• **Description of the task**:
Copy each of the entries below word for word.

• **Dataset rows**:
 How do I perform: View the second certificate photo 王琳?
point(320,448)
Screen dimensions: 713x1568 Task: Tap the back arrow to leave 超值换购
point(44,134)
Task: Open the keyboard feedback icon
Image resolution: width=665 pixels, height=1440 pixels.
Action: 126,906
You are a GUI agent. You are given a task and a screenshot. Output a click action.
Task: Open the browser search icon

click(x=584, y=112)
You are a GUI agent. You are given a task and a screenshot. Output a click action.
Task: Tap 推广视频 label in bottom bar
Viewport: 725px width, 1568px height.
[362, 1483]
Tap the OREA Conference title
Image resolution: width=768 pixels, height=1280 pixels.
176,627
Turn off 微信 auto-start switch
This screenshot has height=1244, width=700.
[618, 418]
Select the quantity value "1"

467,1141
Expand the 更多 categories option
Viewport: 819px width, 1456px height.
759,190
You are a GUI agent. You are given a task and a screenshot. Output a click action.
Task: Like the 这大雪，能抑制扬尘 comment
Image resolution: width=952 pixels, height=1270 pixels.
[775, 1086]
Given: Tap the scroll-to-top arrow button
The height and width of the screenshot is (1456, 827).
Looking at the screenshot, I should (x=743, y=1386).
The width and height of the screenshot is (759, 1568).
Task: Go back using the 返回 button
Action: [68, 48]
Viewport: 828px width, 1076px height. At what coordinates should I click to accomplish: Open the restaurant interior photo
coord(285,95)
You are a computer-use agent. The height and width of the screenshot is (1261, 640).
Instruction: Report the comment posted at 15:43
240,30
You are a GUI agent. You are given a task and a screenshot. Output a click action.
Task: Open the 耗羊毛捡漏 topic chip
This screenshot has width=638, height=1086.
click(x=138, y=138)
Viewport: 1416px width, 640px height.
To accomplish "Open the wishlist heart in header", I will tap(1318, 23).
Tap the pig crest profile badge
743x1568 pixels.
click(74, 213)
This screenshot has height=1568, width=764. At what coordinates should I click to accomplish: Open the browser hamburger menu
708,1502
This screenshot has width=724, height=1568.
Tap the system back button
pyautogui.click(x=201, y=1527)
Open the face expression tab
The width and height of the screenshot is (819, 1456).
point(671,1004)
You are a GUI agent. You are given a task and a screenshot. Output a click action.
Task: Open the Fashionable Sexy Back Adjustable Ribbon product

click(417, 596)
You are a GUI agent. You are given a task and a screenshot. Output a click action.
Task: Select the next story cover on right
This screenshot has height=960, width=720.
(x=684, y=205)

• **Answer to this task**:
 How do I perform: View the second certificate photo 王琳?
point(320,448)
Screen dimensions: 713x1568 Task: Tap the back arrow to leave 超值换购
point(44,134)
Task: Open the keyboard feedback icon
Image resolution: width=665 pixels, height=1440 pixels.
Action: 126,906
You are a GUI agent. You are given a task and a screenshot. Output a click action.
Task: Open the browser search icon

click(x=584, y=112)
You are a GUI agent. You are given a task and a screenshot. Output a click action.
Task: Tap 推广视频 label in bottom bar
Viewport: 725px width, 1568px height.
[362, 1483]
Tap the OREA Conference title
Image resolution: width=768 pixels, height=1280 pixels.
176,627
Turn off 微信 auto-start switch
This screenshot has height=1244, width=700.
[618, 418]
Select the quantity value "1"

467,1141
Expand the 更多 categories option
Viewport: 819px width, 1456px height.
759,190
You are a GUI agent. You are given a task and a screenshot. Output a click action.
Task: Like the 这大雪，能抑制扬尘 comment
Image resolution: width=952 pixels, height=1270 pixels.
[775, 1086]
Given: Tap the scroll-to-top arrow button
The height and width of the screenshot is (1456, 827).
Looking at the screenshot, I should (x=743, y=1386).
The width and height of the screenshot is (759, 1568).
Task: Go back using the 返回 button
Action: [68, 48]
Viewport: 828px width, 1076px height. At what coordinates should I click to accomplish: Open the restaurant interior photo
coord(285,95)
You are a computer-use agent. The height and width of the screenshot is (1261, 640).
Instruction: Report the comment posted at 15:43
240,30
You are a GUI agent. You are given a task and a screenshot. Output a click action.
Task: Open the 耗羊毛捡漏 topic chip
This screenshot has width=638, height=1086.
click(x=138, y=138)
Viewport: 1416px width, 640px height.
To accomplish "Open the wishlist heart in header", I will tap(1318, 23).
Tap the pig crest profile badge
743x1568 pixels.
click(74, 213)
This screenshot has height=1568, width=764. At what coordinates should I click to accomplish: Open the browser hamburger menu
708,1502
This screenshot has width=724, height=1568.
Tap the system back button
pyautogui.click(x=201, y=1527)
Open the face expression tab
The width and height of the screenshot is (819, 1456).
point(671,1004)
You are a GUI agent. You are given a task and a screenshot. Output a click action.
Task: Open the Fashionable Sexy Back Adjustable Ribbon product

click(417, 596)
You are a GUI agent. You are given a task and a screenshot. Output a click action.
Task: Select the next story cover on right
This screenshot has height=960, width=720.
(x=684, y=205)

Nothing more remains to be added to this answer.